Ich kann da wenig mitreden. Ich wohne im Düsseldorfer Raum und hier ist es schon teuer alles.
Letztes Jahr war ich in München-Schwabing zu Besuch und beim Bäcker war alles viel teurer. Da hab ich schon geschluckt. Ein Croissant 40 Cent teuerer als hier.
Ich weiss allerdings andere Preise nicht, wie Milch etc.
und ob es in Schwabing teurer ist als anderswo in München.
Also 130 Euro für Lebensmittel zu veanschlagen ist schon eine Frechheit von der Regierung. Das waren Kranke im Kopf, die das ausgrechnet haben.
Zudem sind die Zahlen von 2003 gewesen, die errechnet wurden.
na dann melde ich mich in einer garage in frankfurt an, kassiere den hohen satz und lebe in klein muckelsdorf gemütlich weiter.
die nbk. der garage trägt ja auch die stadt und wegen einem 1 euro job hat man bei den stümpern in der arge nichts zu befürchten, wenn man alles und jenes vor das sozialgericht zum überprüfen bringt.

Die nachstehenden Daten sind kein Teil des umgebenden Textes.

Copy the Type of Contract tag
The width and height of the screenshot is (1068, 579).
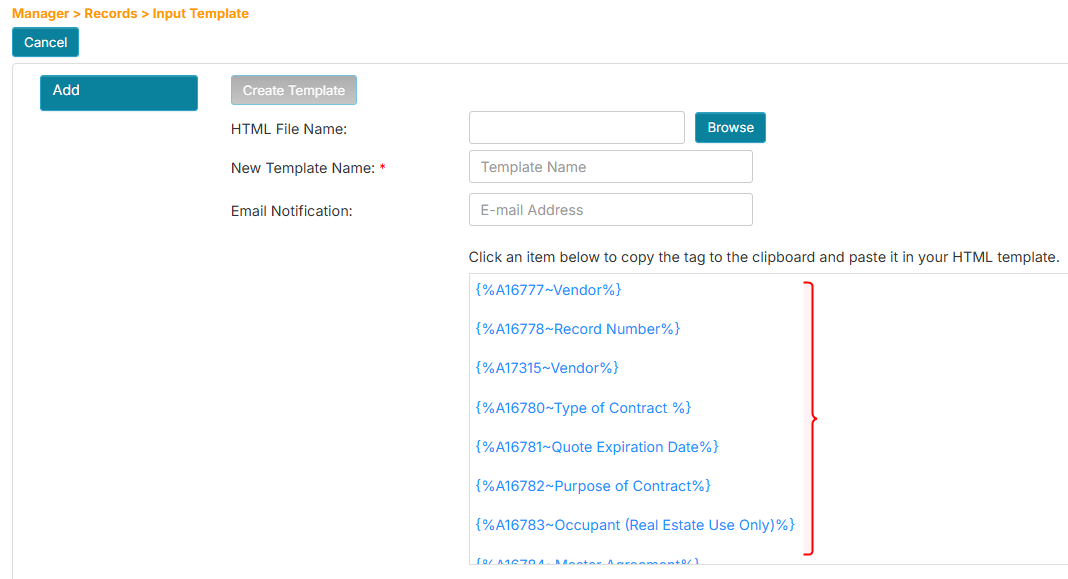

der neid derer wird mich treffen, die einen lohndumping akzeptieren weil sie glauben sie stehen dann ne stufe höher als ich.
doch wer rechnen kann weiß, das nur dummköpfe sich für einen hungerlohn an die werkbank pressen lassen.
den das lohnabstandgebot wird nicht durch hartz 4 gemindert sondern durch den lohndumping der arbeitgeber erwirkt.
nachdenken sollten die, die auf hartz 4 empfänger meckern, weil sie selbst merken, das sie für dieses geld sich ausbeuten lassen.
“im Falle einer Erhöhung noch unattraktiver für die Eltern, eine Arbeit anzunehmen. ”
<– Die Kinder werden also bestraft…muß sowas wie BRD-Sippenhaft sein.
"Zudem wisse man gar nicht, ob das Geld überhaupt bei den Kindern ankommt."
<– Darauf antworte ich: Zudem weiß man gar nicht, ob die Steuern überhaupt beim deutschen Volk ankommen.
Solange die Mehrheit solche Politiker wählt, bin ich froh, dieses System nicht unterstützen zu müssen und "faulerweise" für meine Kinder zu sorgen.
@ uwetam
auf Deiner Website findet sich kein “Impressum”
ist das Absicht oder ein Versehen?
Was ist dass für ein Spiel? Virtuell oder “echt”?
Wenns um echtes Geld geht- dann halte ich das für sehr kritisch.
Upps- und schon ist die Website weg :-)
Ach ja der werte Prof.Sinn schlägt wieder zu und eins können wir sehen es wird alles Richtung Bürgergeld und Bürgerarbeit gehen.